Task instructions:
Whatever the records say, repeat them exactly as given.

[Collected data entries]

BEGIN

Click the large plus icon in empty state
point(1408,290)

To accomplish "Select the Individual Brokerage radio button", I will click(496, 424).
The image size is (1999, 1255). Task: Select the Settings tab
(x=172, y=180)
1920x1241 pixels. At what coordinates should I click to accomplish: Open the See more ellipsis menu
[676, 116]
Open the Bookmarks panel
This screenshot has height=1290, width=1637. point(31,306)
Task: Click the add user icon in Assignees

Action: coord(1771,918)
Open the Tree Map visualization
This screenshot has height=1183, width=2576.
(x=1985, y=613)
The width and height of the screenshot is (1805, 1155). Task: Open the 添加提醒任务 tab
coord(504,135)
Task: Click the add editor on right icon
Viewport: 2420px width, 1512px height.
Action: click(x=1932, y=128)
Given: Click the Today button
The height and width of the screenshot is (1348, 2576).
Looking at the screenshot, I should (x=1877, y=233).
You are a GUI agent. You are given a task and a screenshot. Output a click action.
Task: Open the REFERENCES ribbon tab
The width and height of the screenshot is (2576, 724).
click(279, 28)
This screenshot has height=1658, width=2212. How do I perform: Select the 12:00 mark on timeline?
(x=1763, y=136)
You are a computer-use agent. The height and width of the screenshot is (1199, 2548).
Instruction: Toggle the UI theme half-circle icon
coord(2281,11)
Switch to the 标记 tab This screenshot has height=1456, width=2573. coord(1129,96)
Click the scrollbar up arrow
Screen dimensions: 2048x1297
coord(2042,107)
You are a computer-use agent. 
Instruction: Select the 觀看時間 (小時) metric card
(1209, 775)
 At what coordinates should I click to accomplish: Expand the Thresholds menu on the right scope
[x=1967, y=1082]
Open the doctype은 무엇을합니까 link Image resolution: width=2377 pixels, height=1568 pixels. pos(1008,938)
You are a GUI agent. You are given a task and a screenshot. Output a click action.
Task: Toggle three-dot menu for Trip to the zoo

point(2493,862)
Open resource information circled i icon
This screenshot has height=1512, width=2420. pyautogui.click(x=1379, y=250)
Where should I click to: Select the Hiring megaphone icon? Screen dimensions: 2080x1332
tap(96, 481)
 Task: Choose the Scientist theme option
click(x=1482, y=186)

END

Reply:
Click the large plus icon in empty state
point(1408,290)

To accomplish "Select the Individual Brokerage radio button", I will click(496, 424).
The image size is (1999, 1255). Task: Select the Settings tab
(x=172, y=180)
1920x1241 pixels. At what coordinates should I click to accomplish: Open the See more ellipsis menu
[676, 116]
Open the Bookmarks panel
This screenshot has height=1290, width=1637. point(31,306)
Task: Click the add user icon in Assignees

Action: coord(1771,918)
Open the Tree Map visualization
This screenshot has height=1183, width=2576.
(x=1985, y=613)
The width and height of the screenshot is (1805, 1155). Task: Open the 添加提醒任务 tab
coord(504,135)
Task: Click the add editor on right icon
Viewport: 2420px width, 1512px height.
Action: click(x=1932, y=128)
Given: Click the Today button
The height and width of the screenshot is (1348, 2576).
Looking at the screenshot, I should (x=1877, y=233).
You are a GUI agent. You are given a task and a screenshot. Output a click action.
Task: Open the REFERENCES ribbon tab
The width and height of the screenshot is (2576, 724).
click(279, 28)
This screenshot has height=1658, width=2212. How do I perform: Select the 12:00 mark on timeline?
(x=1763, y=136)
You are a computer-use agent. The height and width of the screenshot is (1199, 2548).
Instruction: Toggle the UI theme half-circle icon
coord(2281,11)
Switch to the 标记 tab This screenshot has height=1456, width=2573. coord(1129,96)
Click the scrollbar up arrow
Screen dimensions: 2048x1297
coord(2042,107)
You are a computer-use agent. 
Instruction: Select the 觀看時間 (小時) metric card
(1209, 775)
 At what coordinates should I click to accomplish: Expand the Thresholds menu on the right scope
[x=1967, y=1082]
Open the doctype은 무엇을합니까 link Image resolution: width=2377 pixels, height=1568 pixels. pos(1008,938)
You are a GUI agent. You are given a task and a screenshot. Output a click action.
Task: Toggle three-dot menu for Trip to the zoo

point(2493,862)
Open resource information circled i icon
This screenshot has height=1512, width=2420. pyautogui.click(x=1379, y=250)
Where should I click to: Select the Hiring megaphone icon? Screen dimensions: 2080x1332
tap(96, 481)
 Task: Choose the Scientist theme option
click(x=1482, y=186)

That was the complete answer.